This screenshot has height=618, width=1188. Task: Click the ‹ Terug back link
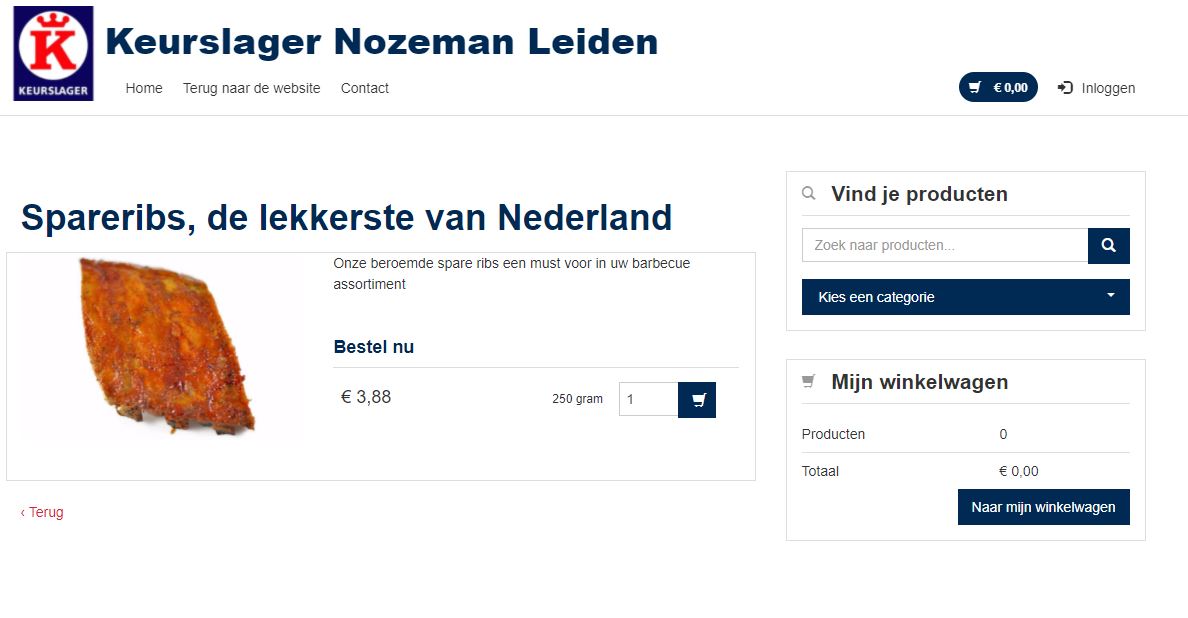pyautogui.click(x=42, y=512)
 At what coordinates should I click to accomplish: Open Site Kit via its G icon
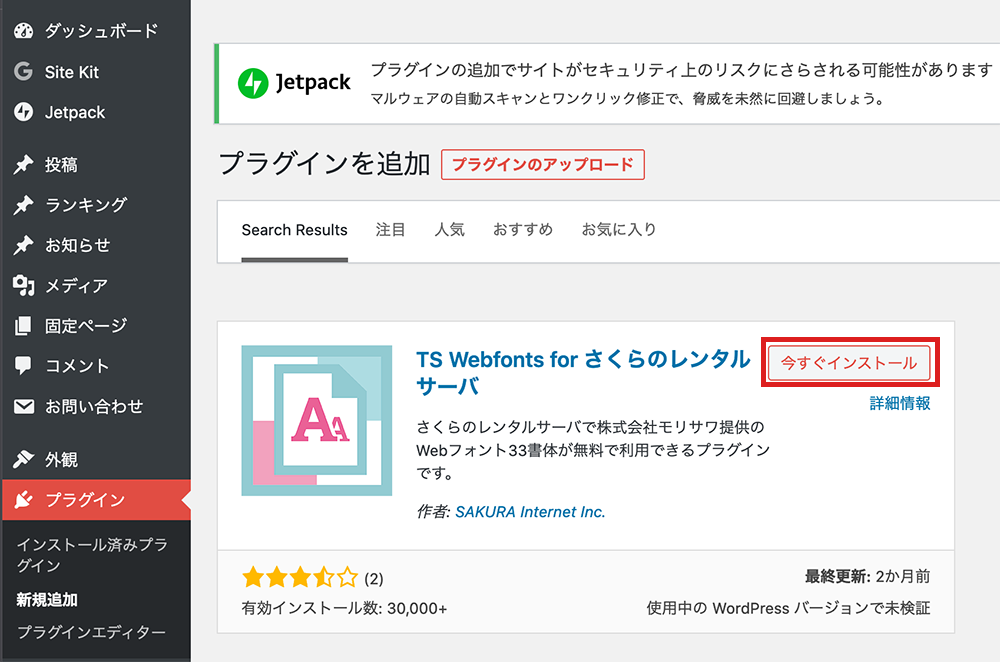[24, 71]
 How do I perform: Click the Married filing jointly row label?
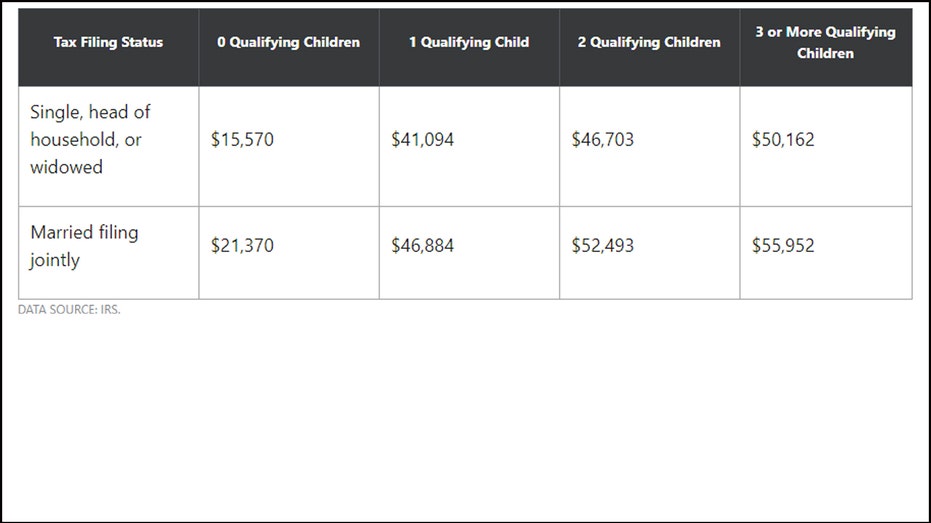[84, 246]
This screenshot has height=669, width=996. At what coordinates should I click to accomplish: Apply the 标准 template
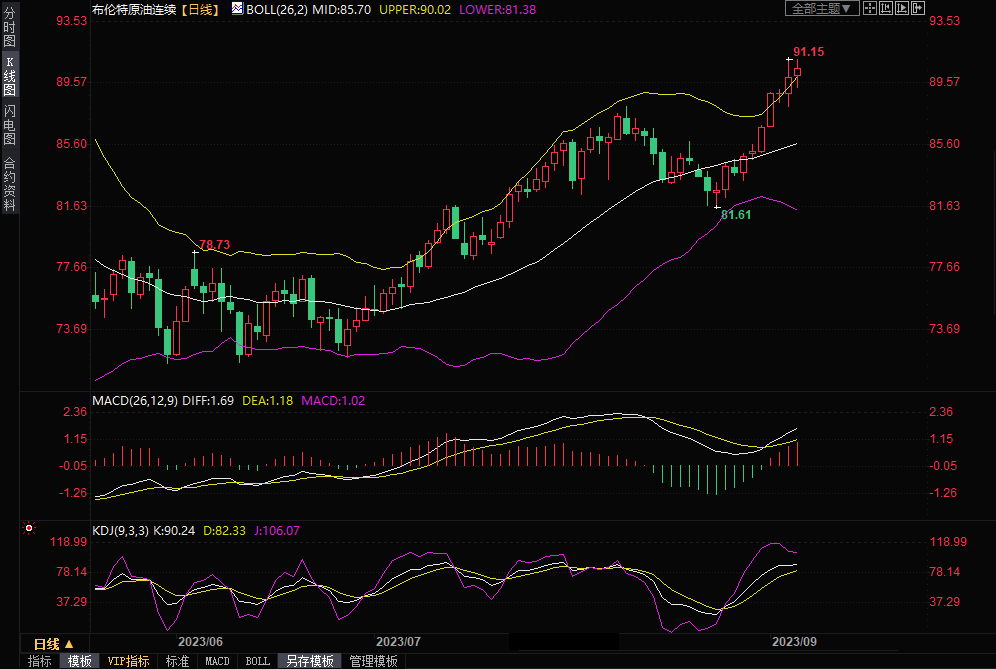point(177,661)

______

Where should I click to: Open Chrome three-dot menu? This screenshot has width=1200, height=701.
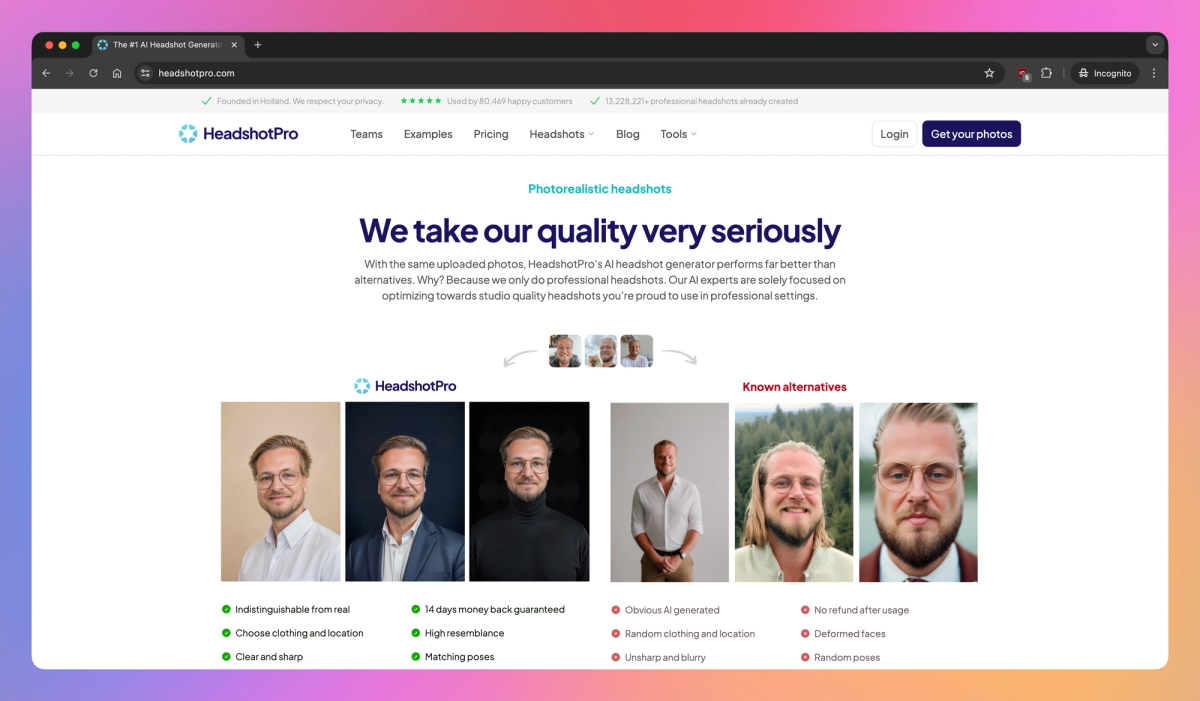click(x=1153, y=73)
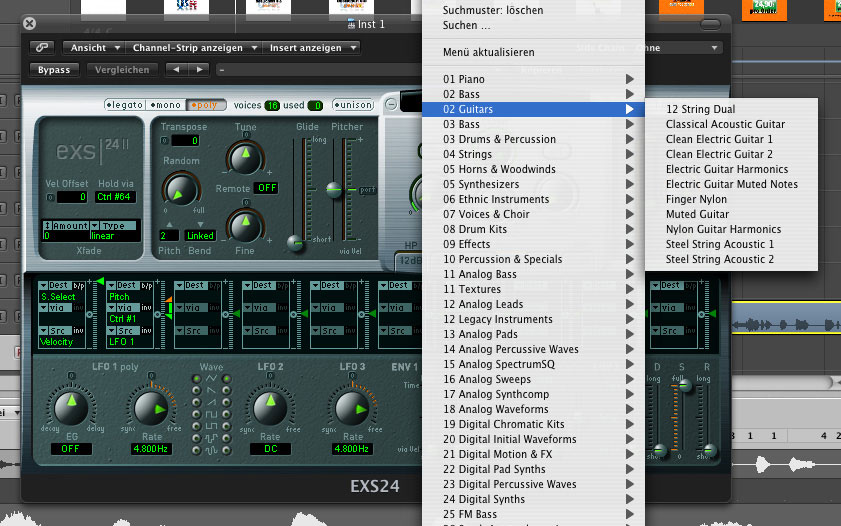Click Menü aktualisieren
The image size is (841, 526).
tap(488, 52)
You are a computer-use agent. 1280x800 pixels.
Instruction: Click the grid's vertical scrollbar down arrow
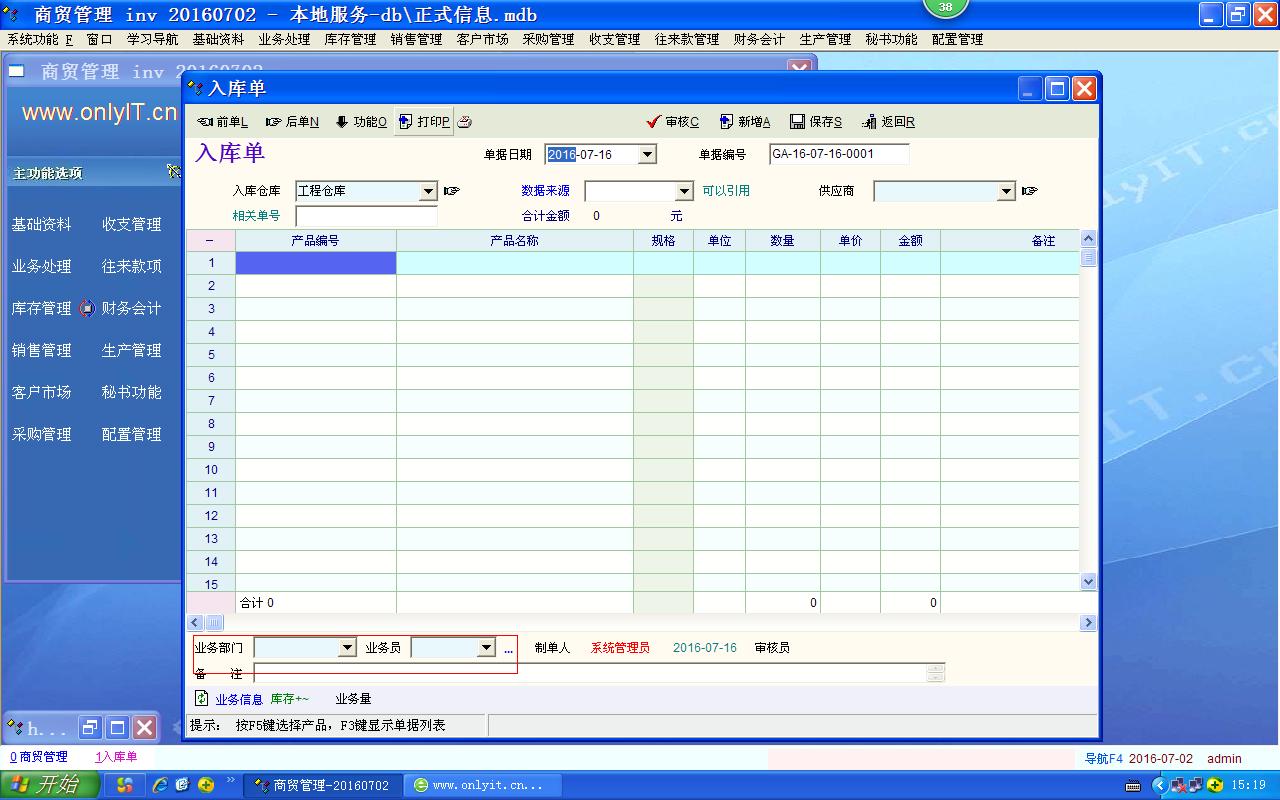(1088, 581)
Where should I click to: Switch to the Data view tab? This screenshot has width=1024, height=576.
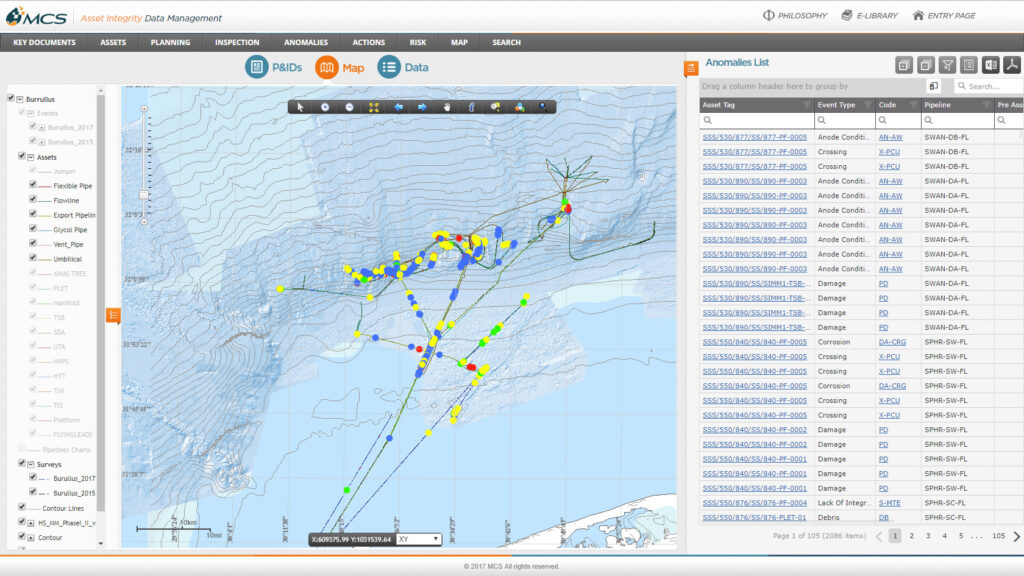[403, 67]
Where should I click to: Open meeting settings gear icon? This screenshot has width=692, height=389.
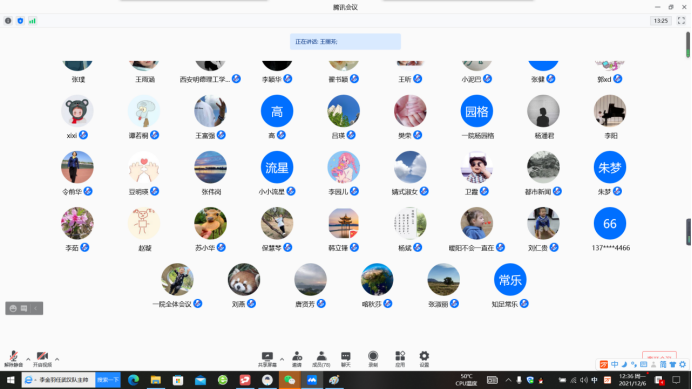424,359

______

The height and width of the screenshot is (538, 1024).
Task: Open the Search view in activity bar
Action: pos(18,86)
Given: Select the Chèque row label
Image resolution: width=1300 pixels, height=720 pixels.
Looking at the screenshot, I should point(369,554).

______

§ **WORK TO BE COMPLETED**
Once the line with "Where should I click to: Open Chrome" is found above, print it and every line after it through the line with "You are a computer-use", exactly. Pictures stay out.

§ **RESPONSE AREA**
Where should I click to: Open Chrome three-dot menu? This screenshot has width=1200, height=701.
click(x=1153, y=73)
Click Menü aktualisieren
The image size is (841, 526).
tap(488, 52)
You are a computer-use agent. 1280x800 pixels.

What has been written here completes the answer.